Top of TASK INPUT

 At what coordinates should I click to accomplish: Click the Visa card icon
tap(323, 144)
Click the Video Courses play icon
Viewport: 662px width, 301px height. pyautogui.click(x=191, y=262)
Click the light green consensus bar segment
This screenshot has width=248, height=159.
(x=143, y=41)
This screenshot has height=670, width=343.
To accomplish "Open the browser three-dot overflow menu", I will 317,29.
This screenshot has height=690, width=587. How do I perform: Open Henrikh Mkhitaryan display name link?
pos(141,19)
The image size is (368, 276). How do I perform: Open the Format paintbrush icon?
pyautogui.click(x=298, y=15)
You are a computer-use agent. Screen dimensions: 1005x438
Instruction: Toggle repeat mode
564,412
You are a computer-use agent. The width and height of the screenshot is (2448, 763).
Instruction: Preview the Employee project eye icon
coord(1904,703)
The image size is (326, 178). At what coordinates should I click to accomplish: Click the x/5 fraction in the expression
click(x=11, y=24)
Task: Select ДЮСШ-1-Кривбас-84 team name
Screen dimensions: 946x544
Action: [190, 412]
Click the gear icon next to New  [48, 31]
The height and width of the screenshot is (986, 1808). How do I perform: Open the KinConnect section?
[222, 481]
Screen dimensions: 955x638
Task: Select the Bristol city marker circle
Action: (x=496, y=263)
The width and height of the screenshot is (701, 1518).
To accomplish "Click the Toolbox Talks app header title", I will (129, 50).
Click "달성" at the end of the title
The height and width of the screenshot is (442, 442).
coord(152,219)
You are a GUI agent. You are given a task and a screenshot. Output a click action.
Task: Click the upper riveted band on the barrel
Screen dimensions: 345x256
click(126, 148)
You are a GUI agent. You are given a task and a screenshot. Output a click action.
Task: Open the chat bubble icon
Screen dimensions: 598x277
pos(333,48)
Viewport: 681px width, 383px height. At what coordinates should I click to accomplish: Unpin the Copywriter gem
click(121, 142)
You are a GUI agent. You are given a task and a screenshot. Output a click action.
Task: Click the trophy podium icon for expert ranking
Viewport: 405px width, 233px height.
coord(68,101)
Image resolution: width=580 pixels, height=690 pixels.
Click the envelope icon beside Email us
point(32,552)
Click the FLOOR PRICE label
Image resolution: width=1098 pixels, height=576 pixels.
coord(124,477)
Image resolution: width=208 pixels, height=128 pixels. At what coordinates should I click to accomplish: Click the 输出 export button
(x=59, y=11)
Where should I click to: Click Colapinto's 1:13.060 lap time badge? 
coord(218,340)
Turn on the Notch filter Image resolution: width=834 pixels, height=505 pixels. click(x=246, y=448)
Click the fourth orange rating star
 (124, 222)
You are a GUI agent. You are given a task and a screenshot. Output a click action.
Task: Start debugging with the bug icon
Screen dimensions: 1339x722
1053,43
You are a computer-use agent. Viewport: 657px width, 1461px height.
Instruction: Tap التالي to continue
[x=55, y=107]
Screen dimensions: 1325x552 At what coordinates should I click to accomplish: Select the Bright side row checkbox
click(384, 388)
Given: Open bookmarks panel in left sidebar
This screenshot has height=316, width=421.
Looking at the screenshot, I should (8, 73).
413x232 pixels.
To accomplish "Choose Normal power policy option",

Bottom of TASK INPUT

:: YOUR GOAL ::
Find every line in the records above that holds the word "computer", and copy each one.

:: WRITTEN ANSWER ::
You are a computer-use agent. Screen dimensions: 1005x438
You are a computer-use agent. The width and height of the screenshot is (2448, 763).
You are a computer-use agent. Viewport: 657px width, 1461px height.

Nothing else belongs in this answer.